(DATA IN THIS EXERCISE Opens)

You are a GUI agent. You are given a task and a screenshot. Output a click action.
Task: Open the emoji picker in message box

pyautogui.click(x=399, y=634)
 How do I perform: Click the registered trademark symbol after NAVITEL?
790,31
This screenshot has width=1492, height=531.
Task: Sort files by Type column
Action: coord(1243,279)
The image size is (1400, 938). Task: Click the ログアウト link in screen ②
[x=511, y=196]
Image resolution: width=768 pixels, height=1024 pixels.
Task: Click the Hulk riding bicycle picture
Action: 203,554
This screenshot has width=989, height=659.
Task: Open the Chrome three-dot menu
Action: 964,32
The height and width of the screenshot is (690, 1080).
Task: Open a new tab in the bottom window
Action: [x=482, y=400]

(DATA IN THIS EXERCISE Closes)

YOUR OBJECTIVE
Return the entries in full. Do not alter them.

YOUR SOLUTION
You are a GUI agent. You are given a task and a screenshot. Output a click action.
Task: Open the emoji picker in message box

pyautogui.click(x=399, y=634)
 How do I perform: Click the registered trademark symbol after NAVITEL?
790,31
This screenshot has width=1492, height=531.
Task: Sort files by Type column
Action: coord(1243,279)
The image size is (1400, 938). Task: Click the ログアウト link in screen ②
[x=511, y=196]
Image resolution: width=768 pixels, height=1024 pixels.
Task: Click the Hulk riding bicycle picture
Action: 203,554
This screenshot has width=989, height=659.
Task: Open the Chrome three-dot menu
Action: 964,32
The height and width of the screenshot is (690, 1080).
Task: Open a new tab in the bottom window
Action: [x=482, y=400]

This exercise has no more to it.